The allegations relate to GroupM, now known as WPP Media, which handles the company’s global media buying operations.
The $1 billion figure lies at the heart of the legal battle brought by former WPP executive Richard Foster. But another number in the filings may be even more unsettling for advertisers.
According to WPP’s own data, 97.4% of its proprietary inventory was not being used by its largest clients. Google, its biggest US client with $2.3 billion in annual billings, used less than 1% of the inventory its spending helped create.
The lawsuit, filed in New York State Supreme Court, accuses WPP of building a hidden profit engine inside its media trading operations. Foster, who spent 17 years at the agency and most recently served as global CEO of Motion Content Group, claims the company retained rebates and trading benefits that should have flowed back to advertisers.
At its peak, WPP controlled roughly $60 billion in annual client advertising spend. That scale gave it huge leverage with global media platforms and broadcasters. By aggregating client budgets, the agency could hit spending thresholds that triggered cash rebates or discounted inventory from media owners.
According to the complaint, instead of returning the full value of those rebates to clients, WPP classified part of the inventory as proprietary media. It then resold that inventory to advertisers through opt-in arrangements and recorded the margin as non product related income.

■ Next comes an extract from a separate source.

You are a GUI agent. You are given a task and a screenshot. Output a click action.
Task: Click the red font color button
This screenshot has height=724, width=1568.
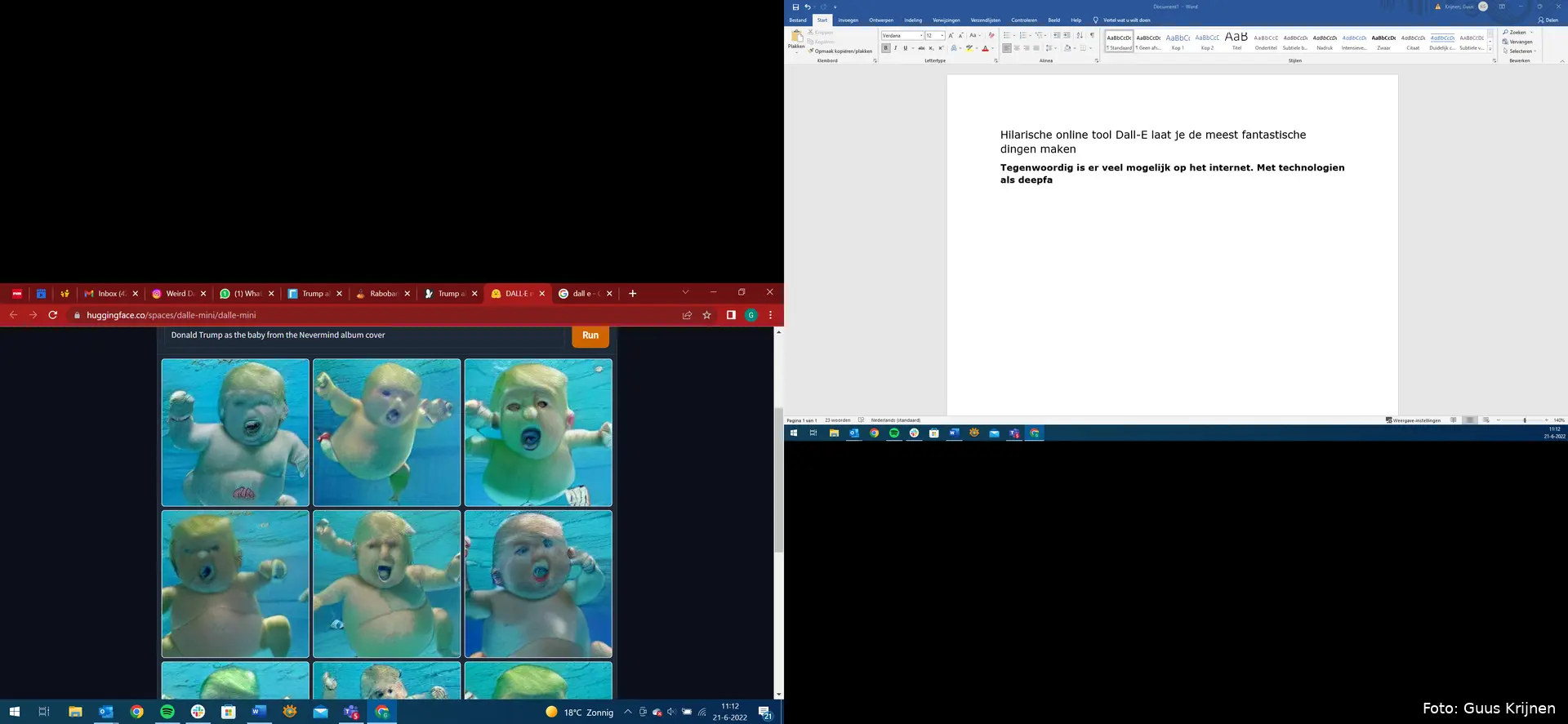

Internal documents referenced in court show that non product related income, which includes rebates, services and purchase risk inventory, was approaching $1 billion annually. The same documents set a 15% year on year growth target for that income stream.
The scale of WPP’s platform relationships in 2023 underlines the leverage at play. Globally, the agency directed $9.4 billion in spend to Google, $3.7 billion to Meta, and $1.1 billion each to Amazon, TikTok and The Trade Desk.
In the United States, Google alone accounted for $4.9 billion in spend, followed by $1.4 billion to Meta and hundreds of millions to major television networks including Disney and NBCU.
Yet the internal data shows that the largest clients whose budgets enabled those deals were barely using the proprietary inventory generated.
Among WPP’s top 30 US billing clients, representing $13.5 billion in total billings, only 5% of eligible spend was routed through proprietary deals. That means most of the inventory generated through aggregated budgets was not deployed by those advertisers.
The number becomes more stark when viewed in terms of unused supply. Of the proprietary inventory linked to the top 30 clients, 97.4% went unused. Among the top 10 clients, representing $8.5 billion in billings, 91.9% of proprietary inventory was not utilized.
Google, the single largest US client at $2.3 billion in annual billings, used just 0.51% of available proprietary inventory. In effect, nearly all of it went unused.
Foster alleges he flagged these concerns internally in a 36 page report titled Project Claridges, submitted in December 2024 to then incoming WPP CEO Brian Lesser.
The report included data on opt in rates, platform spend and income targets. It also proposed restructuring WPP’s entertainment investments into a new consolidated division.
According to the complaint, Lesser acknowledged the concerns and said he would review them. Foster claims the unedited report was later shared with senior executives he had criticized. His division was subsequently placed under new oversight. Six months later, in July 2025, he was terminated during a broader restructuring.
WPP has denied the allegations and filed a motion to dismiss the case. The company argues that the report did not identify illegal conduct and was primarily a business proposal tied to Foster’s own ambitions.